Use the hookify-rules install path for your Claude skills workflow, then read the skill source before writing your own rule. Start with skills/hookify-rules/SKILL.md; in this repository, that is the only support file and the primary source of truth. If your environment uses a skills command, install the skill with the project’s standard Claude skill manager, then verify the generated rule lands in the expected .claude/ path.

Turn a vague request into a usable prompt

A good hookify-rules usage request should include four things: what event should trigger, what should match, what the rule should say, and whether it should warn or block. For example, instead of “make a hook for secrets,” ask: “Create a hookify-rules rule that triggers on file events when a .env file contains API_KEY, and block the change with a message telling the user to move secrets out of version control.” That gives the skill enough context to choose a concrete pattern and action.

Read these parts of the skill first

For fast adoption, review the sections that define the rule file format, basic structure, frontmatter fields, and advanced conditions. Those are the parts that change output quality most because they determine whether your rule is valid and whether it fires at the right time. If your use case is simple, a single pattern field is usually enough; if it is conditional, use the multi-condition format instead of forcing one regex to do everything.

Practical workflow for better output

Draft the rule intent in plain English first, then convert it into frontmatter.

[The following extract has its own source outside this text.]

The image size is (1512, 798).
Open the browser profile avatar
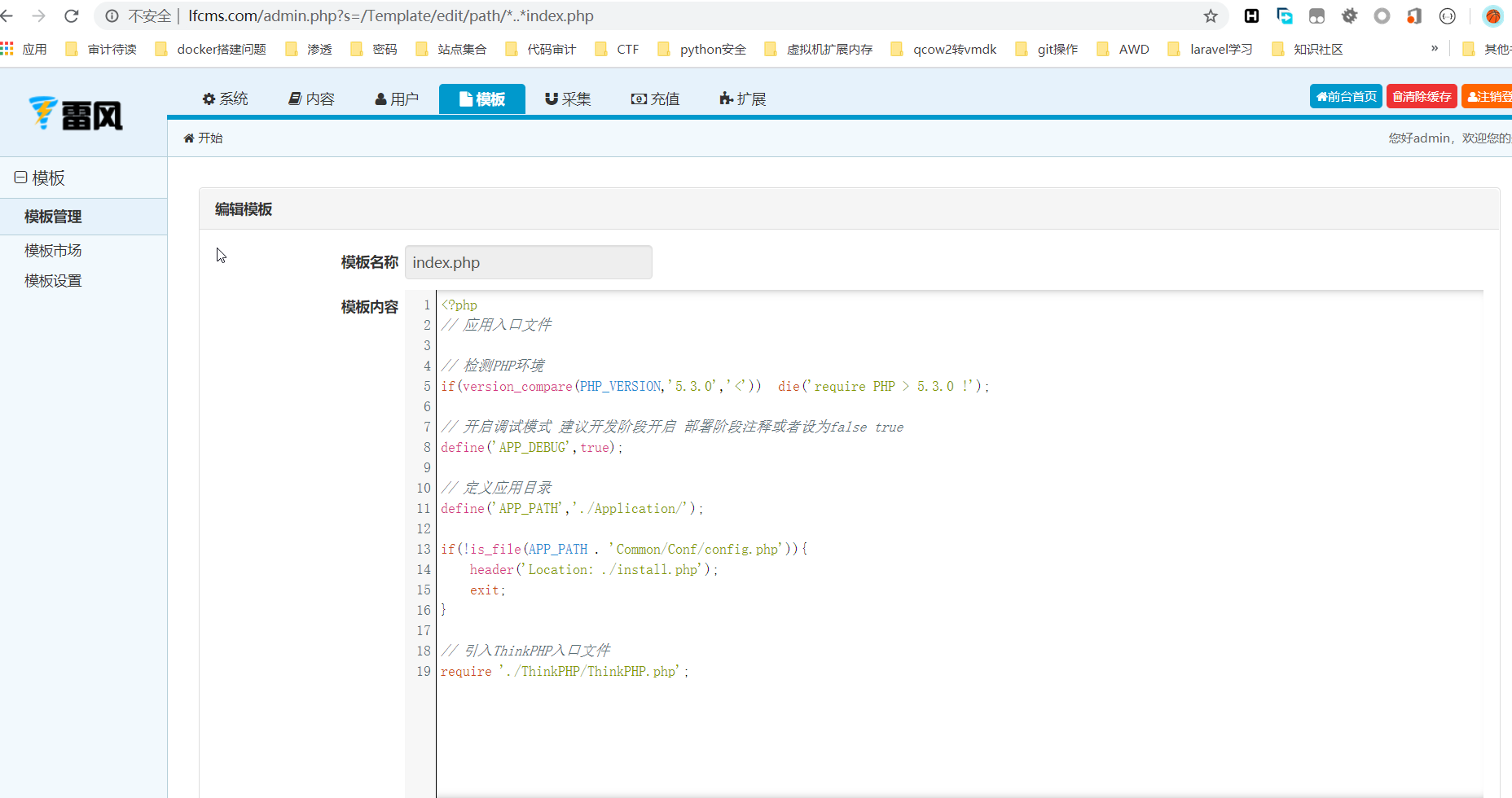[1492, 16]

Decide whether the rule should be narrow and specific or broad and reusable, because that choice affects the regex and the message text. Finally, test the rule against a realistic example file or command so you can catch false matches before relying on it in a live workflow.

hookify-rules skill FAQ

Is hookify-rules only for advanced users?

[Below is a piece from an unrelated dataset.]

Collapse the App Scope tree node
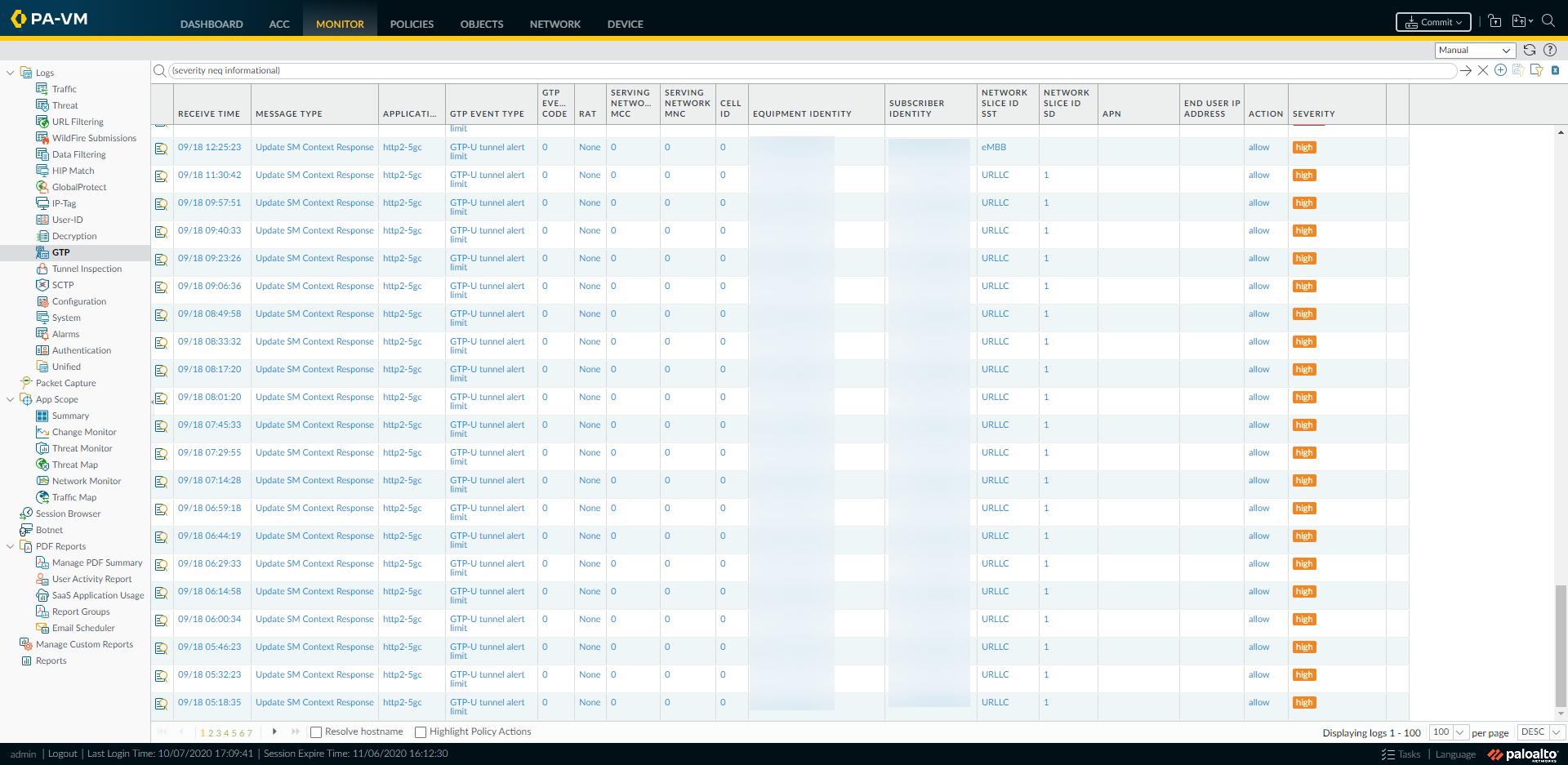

No. The hookify-rules skill is useful for beginners if they can describe a simple “when X happens, say Y” policy. The main learning curve is understanding which event to use and how specific the pattern should be, not writing complex code.

How is this different from an ordinary prompt?

A normal prompt can suggest behavior once. hookify-rules is for creating persistent, reusable enforcement logic that lives in a rule file. If you need the same check to run every time a condition appears, a rule is usually better than a one-off instruction.

What are the main boundaries of the skill?

This skill is best for Markdown-based Hookify rules with YAML frontmatter and regex or condition-based matching. It is not a general policy engine, and it will not replace repository-specific automation if your workflow needs deeper scripting or runtime integration.

When should I not use hookify-rules?

Do not use it when the rule is still undefined, the trigger condition is unclear, or the behavior depends on complex app state that cannot be captured in file or text matching. In those cases, write the policy first, then revisit the hookify-rules guide once the decision rules are stable.

How to Improve hookify-rules skill

Give the skill sharper inputs

The best results come from concrete inputs: the exact event, a representative pattern, the desired tone, and the consequence if matched. For example, “warn on prompt events when the user asks for production secrets” is much better than “add a safety rule.” Specific inputs help hookify-rules choose a valid name, a realistic trigger, and a message that fits the rule’s purpose.

Watch for the common failure modes

The biggest mistakes are overbroad regex patterns, ambiguous action choice, and messages that explain the problem but not the next step. If your rule should only catch one file type, name it that way and scope the pattern tightly. If it should block, make the message say what to do instead, not just what is forbidden.

Iterate from real examples

After the first draft, test the rule against examples that should match and examples that should not. If it triggers too often, narrow the pattern or split one rule into two. If it misses cases, expand the condition set rather than stuffing more alternation into one regex. This is the fastest way to make hookify-rules reliable for Skill Authoring and day-to-day use.